During the 1st year of the project, we are developping a research platform to control in real-time (personalized) avatars and/or robots from the movements of anyone standing in front of the sensors. At the sensor level, we are using Kinect sensors and Tobii and FaceLab eyetrackers. Articulatory and rigid motion parameters are derived from the RGB-D images provided by the Kinect sensor. Finally, online manipulation of selected parameters can be applied before animating the avatars/robots.
We developed a method to detect faces based on the variations in reflected light due to vascular blood volume pulse. Whereas most methods use feature detection frame by frame, this method is based on the fact that face is part of a living body. We measure the variations in reflected light due to vascular blood volume pulse in various ROIs and detect which ROI(s) represent(s) a living body part.

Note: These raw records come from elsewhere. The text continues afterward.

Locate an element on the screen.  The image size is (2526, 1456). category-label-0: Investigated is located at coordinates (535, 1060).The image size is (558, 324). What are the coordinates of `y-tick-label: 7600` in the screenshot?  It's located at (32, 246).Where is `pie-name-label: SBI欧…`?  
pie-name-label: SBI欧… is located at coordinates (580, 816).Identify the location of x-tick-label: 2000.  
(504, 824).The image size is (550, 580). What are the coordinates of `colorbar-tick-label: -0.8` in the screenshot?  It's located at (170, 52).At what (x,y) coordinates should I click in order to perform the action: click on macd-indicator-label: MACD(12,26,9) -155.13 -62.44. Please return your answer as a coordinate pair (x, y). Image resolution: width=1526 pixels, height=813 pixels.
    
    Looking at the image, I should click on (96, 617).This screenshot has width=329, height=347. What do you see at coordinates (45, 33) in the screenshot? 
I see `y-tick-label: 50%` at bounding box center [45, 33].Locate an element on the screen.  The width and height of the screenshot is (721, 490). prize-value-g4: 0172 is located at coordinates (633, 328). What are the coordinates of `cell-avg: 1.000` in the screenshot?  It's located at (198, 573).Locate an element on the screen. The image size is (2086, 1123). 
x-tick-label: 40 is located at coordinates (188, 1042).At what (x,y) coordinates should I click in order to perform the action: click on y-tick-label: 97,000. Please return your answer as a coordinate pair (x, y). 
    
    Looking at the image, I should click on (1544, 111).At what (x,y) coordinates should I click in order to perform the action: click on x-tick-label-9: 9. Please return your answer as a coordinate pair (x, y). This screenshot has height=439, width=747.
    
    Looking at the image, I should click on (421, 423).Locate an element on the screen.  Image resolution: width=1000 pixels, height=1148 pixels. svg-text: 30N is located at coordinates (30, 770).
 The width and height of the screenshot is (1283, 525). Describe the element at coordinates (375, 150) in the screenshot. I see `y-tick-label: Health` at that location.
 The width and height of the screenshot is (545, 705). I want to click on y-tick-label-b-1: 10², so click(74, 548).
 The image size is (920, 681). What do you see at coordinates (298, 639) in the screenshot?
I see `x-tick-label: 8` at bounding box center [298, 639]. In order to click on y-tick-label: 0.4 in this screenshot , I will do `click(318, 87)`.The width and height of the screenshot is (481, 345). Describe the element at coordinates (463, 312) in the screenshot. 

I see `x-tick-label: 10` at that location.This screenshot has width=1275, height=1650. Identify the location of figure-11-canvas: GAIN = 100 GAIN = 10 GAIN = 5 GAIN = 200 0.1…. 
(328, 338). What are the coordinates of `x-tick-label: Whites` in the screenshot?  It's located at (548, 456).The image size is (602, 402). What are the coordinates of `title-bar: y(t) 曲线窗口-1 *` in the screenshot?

Images from a video stream are captured and then sliced into small ROIs. For each ROI, the average value of the Blue, Red and Green channels are computed. An ICA is applied to these signals to separate a 'common' heart rate (HR) signal. The ROIs presenting a significant HR signal are selected to be representative of a living body part.
The Matlab functions can be found here.
We developed a realistic tongue model using electromagnetic articulography (EMA) data and a generic 3D tongue mesh. Whereas the original tongue model was driven by a set of keyframes and linear interpolations between them, the new model is driven by continuous articulatory parameters controlling specific tongue gestures (tongue front-back, tongue flattening-bunching, tongue tip vertical and tongue tip horizontal movements).